Stored items:
******************************

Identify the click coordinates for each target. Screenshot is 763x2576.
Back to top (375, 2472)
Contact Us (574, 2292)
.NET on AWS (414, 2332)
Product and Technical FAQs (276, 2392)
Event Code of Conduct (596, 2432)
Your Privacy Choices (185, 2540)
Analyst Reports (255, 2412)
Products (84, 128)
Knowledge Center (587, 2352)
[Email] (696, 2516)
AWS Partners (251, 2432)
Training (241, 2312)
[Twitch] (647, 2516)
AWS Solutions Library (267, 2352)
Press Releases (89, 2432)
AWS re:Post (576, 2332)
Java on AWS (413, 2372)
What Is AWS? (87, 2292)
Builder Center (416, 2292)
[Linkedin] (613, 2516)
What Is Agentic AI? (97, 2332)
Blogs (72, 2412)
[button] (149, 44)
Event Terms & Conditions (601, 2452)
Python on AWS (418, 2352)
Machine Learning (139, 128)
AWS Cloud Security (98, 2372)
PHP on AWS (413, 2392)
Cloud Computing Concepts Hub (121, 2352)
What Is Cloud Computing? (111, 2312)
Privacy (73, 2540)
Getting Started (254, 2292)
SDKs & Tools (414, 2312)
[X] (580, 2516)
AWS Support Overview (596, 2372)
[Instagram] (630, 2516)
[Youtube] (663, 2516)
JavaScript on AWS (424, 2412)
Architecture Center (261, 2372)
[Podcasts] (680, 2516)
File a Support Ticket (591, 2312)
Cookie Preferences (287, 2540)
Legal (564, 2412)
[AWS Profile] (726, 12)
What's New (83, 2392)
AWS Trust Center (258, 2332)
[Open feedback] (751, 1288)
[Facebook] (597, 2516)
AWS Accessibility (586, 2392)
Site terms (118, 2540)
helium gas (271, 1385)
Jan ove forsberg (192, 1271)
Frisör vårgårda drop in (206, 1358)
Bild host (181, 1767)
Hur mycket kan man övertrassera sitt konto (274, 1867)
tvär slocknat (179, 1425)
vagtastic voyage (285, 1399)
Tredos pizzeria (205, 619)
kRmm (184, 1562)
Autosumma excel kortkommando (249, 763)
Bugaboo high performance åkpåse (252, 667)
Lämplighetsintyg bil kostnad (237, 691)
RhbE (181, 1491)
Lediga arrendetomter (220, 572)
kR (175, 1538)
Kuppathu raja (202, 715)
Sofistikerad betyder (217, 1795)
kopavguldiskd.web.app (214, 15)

******************************

Your instructions: For each line above that contains the word "Event", give the line as it is written.

Result:
Event Code of Conduct (596, 2432)
Event Terms & Conditions (601, 2452)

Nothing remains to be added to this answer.